Na manhã desta sexta-feira, 10, o Ministério Público do Maranhão lançou, no auditório do Centro Cultural, a campanha 18 de Maio, voltada para a proteção de crianças e adolescentes. Coordenado pelo Centro de Apoio Operacional da Infância e Juventude (CAOp-IJ) com o apoio do Instituto Brasileiro do Direito de Família (IBDFAM), Universidade Dom Bosco (UNDB) e Grupo de Apoio à Adoção (AME), o evento integrou a programação do seminário “Adoção e proteção integral – Da entrega para a adoção à sentença”.
O público foi formado por promotores de justiça que atuam na área da infância de juventude, assistentes sociais, psicólogos e representantes de entidades que defendem os direitos de crianças e adolescentes.
O 18 de maio é o Dia Nacional de Combate ao Abuso e à Exploração Sexual Contra Crianças e Adolescentes. Dados do Disque 100 apontam que, apenas em 2017, foram feitas mais de 20 mil denúncias desse tipo de crime no serviço.
Ao fazer a abertura da solenidade, o procurador-geral de justiça, Luiz Gonzaga Martins Coelho, afirmou que a campanha, realizada pelo MPMA anualmente no estado, objetiva conscientizar as famílias e a sociedade sobre essa situação que atinge a população infanto-juvenil. “É algo extremamente preocupante e que exige do Ministério Público o compromisso inarredável de continuar enfrentando o problema, o que reafirmamos neste momento”, assegurou.
O promotor de justiça Márcio Thadeu Marques, diretor da Escola Superior do Ministério Público, fez um resgate histórico da atuação do MPMA no combate ao abuso e à exploração sexual contra crianças e adolescentes, destacando o caso dos meninos emasculados. “O Ministério Público do Maranhão sempre teve um papel de protagonismo no enfrentamento dessa atrocidade, que é uma espécie de homicídio moral.
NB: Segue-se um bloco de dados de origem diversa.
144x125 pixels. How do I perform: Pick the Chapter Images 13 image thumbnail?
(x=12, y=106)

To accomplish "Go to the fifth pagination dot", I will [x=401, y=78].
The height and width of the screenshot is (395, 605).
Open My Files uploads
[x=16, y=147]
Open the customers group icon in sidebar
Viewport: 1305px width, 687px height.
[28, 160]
Este é um momento não só de reflexão, mas também de motivação para continuarmos ativos na defesa da proteção integral de crianças e adolescentes”,
A promotora de justiça Michelle Saraiva, coordenadora em exercício do CAOp-IJ, disse que a campanha do 18 de maio vai mobilizar os membros do Ministério Público em todo o estado com atividades em escolas, palestras, passeatas.
ADOÇÃO
Integrante do Grupo de Apoio à Adoção, a servidora do MPMA Cíntia Esteves Andrade, que tem uma filha adotiva, relatou o trabalho da entidade pela garantia do direito à convivência familiar e comunitária de todas as crianças e adolescentes institucionalizados e convidou os participantes do seminário a também se associarem.
O promotor de justiça Sandro Carvalho Lobato, da Comarca de Santa Inês, apresentou as ações institucionais empreendidas pelo Ministério Público em favor da adoção, desde o planejamento estratégico da instituição referente ao período de 2016 a 2021. O fortalecimento do Cadastro Nacional de Adoção, a descriminalização do ato de entrega e o apoio à rede de proteção foram alguns dos tópicos definidos como prioritários pelo MPMA.
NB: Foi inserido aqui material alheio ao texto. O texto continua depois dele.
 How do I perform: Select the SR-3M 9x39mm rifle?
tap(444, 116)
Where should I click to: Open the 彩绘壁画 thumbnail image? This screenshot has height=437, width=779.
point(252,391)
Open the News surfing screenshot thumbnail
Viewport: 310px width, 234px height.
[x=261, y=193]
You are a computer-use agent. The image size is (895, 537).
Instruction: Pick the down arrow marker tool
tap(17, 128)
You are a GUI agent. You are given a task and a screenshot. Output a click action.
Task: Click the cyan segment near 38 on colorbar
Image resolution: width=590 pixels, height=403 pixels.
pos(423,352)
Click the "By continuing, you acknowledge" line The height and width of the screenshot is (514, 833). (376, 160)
A programação seguiu com a palestra intitulada “A não-criminalização do ato de entrega”, proferida pela promotora de justiça Rosana Cipriano Simão, do Ministério Público do Rio de Janeiro. Maranhense de nascimento, a palestrante discorreu sobre os avanços na legislação que trata do ato de adotar, pontuando que é a Justiça que deve administrar essa questão e não particulares fazendo a entrega direta e preterindo as pessoas interessadas na adoção que já estão na fila. “A ideia do cadastro é que as pessoas que queiram adotar levem a sua documentação à Justiça, passem por toda uma preparação com equipe multidisciplinar e que seja obedecida a ordem cronológica na escolha do adotante”, defendeu.
Defendido pelo promotor de justiça Márcio Thadeu Silva Marques, outro tema abordado foi “Aspectos materiais e processuais para melhor concretização da proteção integral.
Em seguida, o panorama maranhense sobre adoção foi apresentado pela psicóloga Sílvia Vale, integrante do Grupo de Apoio à Adoção (AME).
Ao final, foi apresentado um relato pelo casal mineiro formado por Cláudio Nogueira e Viviane Nogueira que adotou um adolescente de 17 anos.